To the Editor.
I write to add several comments about the recent report in Pediatrics on 4 cases of West Nile virus (WNV) infection in children.1 With regard to the first patient, the authors comment numerous times about the unusual presentation of a "fulminant hepatitis." In addition, they use the term "hepatic failure" to describe the marked elevation of transaminases along with a mild coagulopathy. Based on my careful reading, I conclude that this patient had neither fulminant hepatitis nor hepatic failure. Furthermore, I think the assertion that this child's liver injury is causally related to WNV is misleading.
Among hepatologists, the most widely accepted definition of fulminant hepatic failure includes the onset of hepatic encephalopathy <8 weeks after the beginning of liver disease. Failure of the liver and loss of hepatocyte function results in the inability to remove neurotoxins and synthesize vital proteins that are needed to sustain life. This patient did have a prolonged seizure, but it is unlikely that it was a result of hepatic dysfunction. In fact, this patient had normal transaminases on arrival to the hospital. The presence of a coagulopathy caused by liver dysfunction is a worrisome sign but does not indicate liver failure.
The fact that the initial transaminases were normal also casts doubt on the possibility of WNV involvement of the liver. It is counterintuitive to hypothesize that liver involvement would occur rapidly 24 hours after the onset of the illness. Moreover, marked elevation of transaminases is seen most often when there is a hepatotropic virus such as hepatitis A or B or in circumstances that can cause centrilobular necrosis. This latter condition can be seen when there is a perfusion injury or with certain hepatotoxins such as acetaminophen. My interpretation of the abnormal transaminases is that they are most likely secondary to the prolonged seizure resulting in ischemic hepatitis. The rapid resolution of the transaminases over 8 days would be typical in this scenario and very atypical for most viral hepatitis cases. Supporting evidence includes the increased creatine kinase levels and transiently increased the creatinine level. In addition, a coagulopathy is seen in 25% to 50% of cases of ischemic hepatitis.2 Certainly the high fever, the coexistent use of anticonvulsants, and the administration of antipyretics may have contributed to the hepatic injury.

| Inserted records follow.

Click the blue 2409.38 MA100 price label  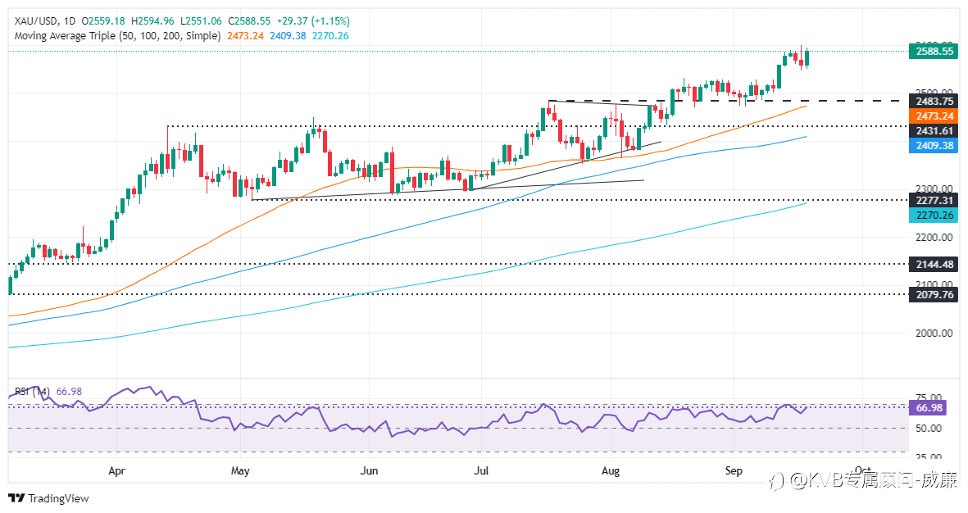coord(934,146)

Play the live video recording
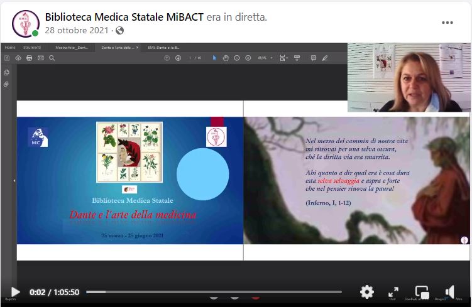[16, 292]
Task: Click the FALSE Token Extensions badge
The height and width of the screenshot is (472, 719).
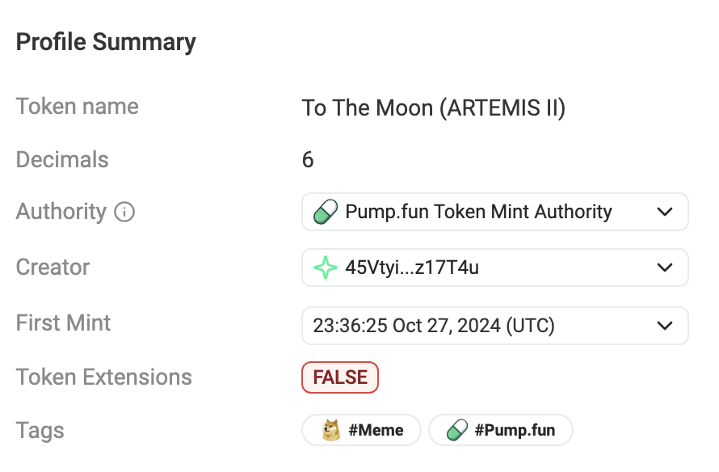Action: pyautogui.click(x=340, y=377)
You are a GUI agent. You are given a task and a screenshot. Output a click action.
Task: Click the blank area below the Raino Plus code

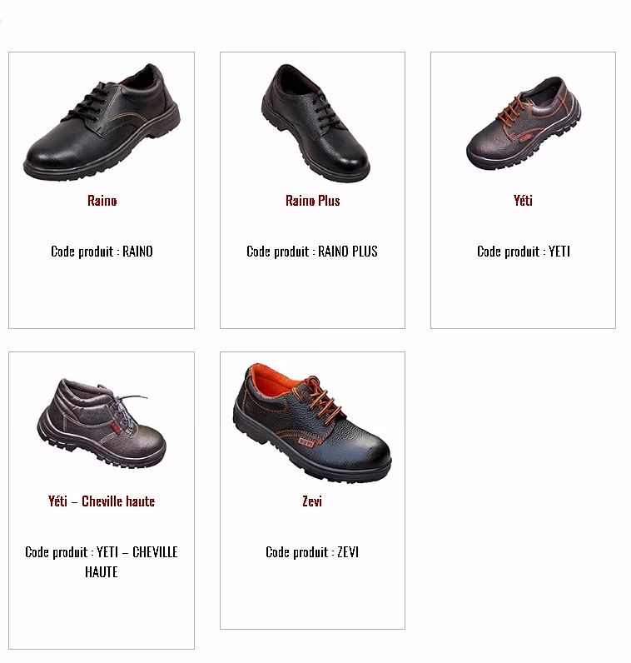click(312, 293)
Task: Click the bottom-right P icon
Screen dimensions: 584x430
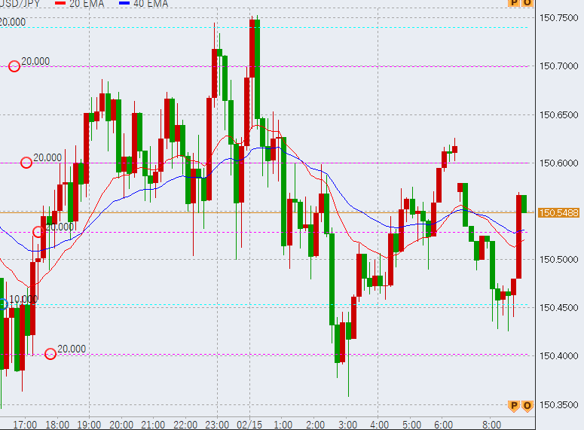Action: pyautogui.click(x=515, y=405)
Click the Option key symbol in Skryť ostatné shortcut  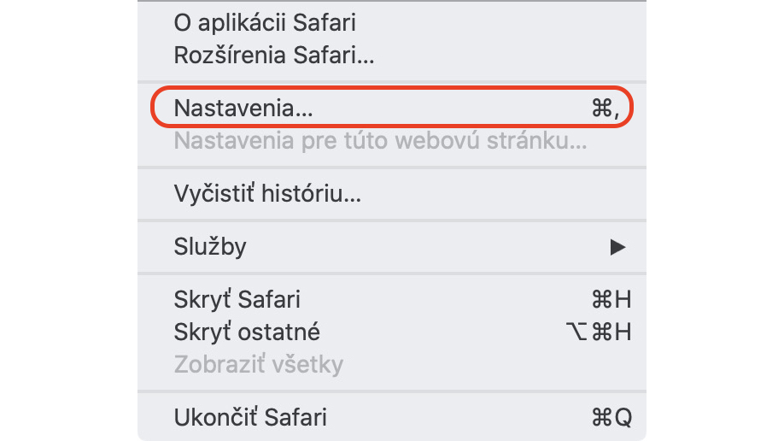[x=576, y=332]
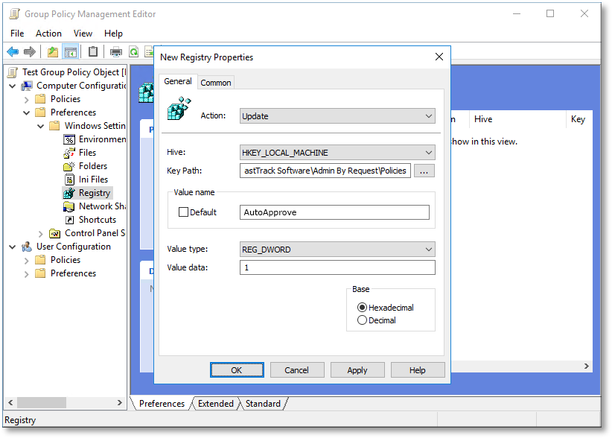Toggle Show/Hide Console Tree toolbar icon
Screen dimensions: 612x438
point(71,51)
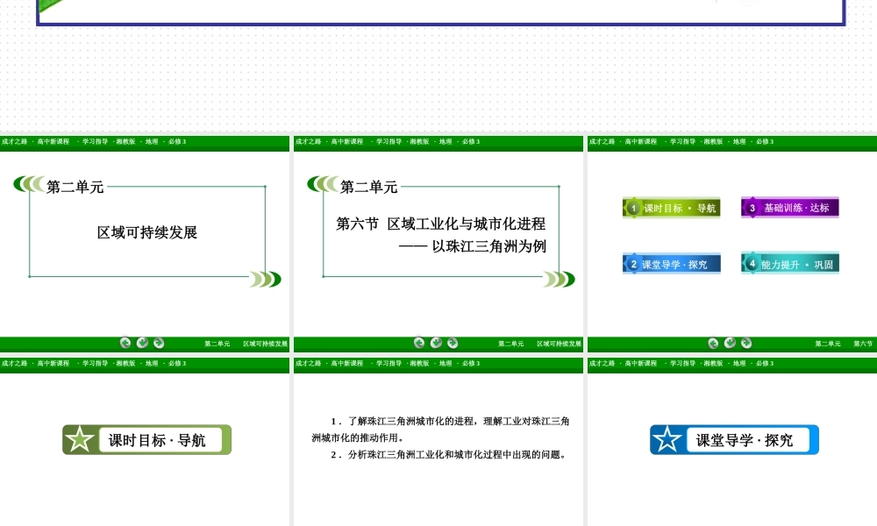Viewport: 877px width, 526px height.
Task: Select the 区域可持续发展 title slide thumbnail
Action: coord(145,232)
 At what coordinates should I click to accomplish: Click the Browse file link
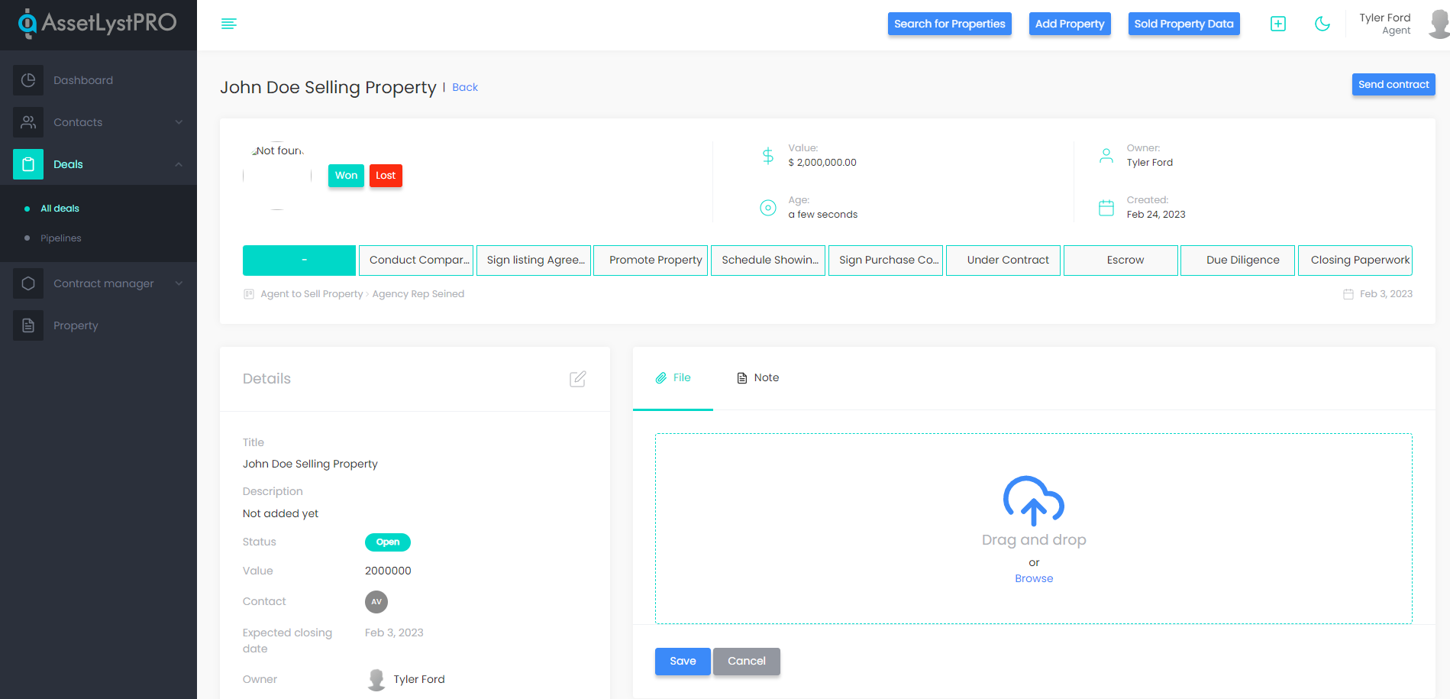pyautogui.click(x=1033, y=579)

In summary, this case of WNV infection highlights 2 important points. First, the degree of transaminase elevation frequently does not correlate with the severity of liver disease; therefore, it is a mistake to interpret transaminases as a measure of liver function. Second, temporal elevation of liver enzymes is often seen in many infections. Many factors need to be considered before assigning causality.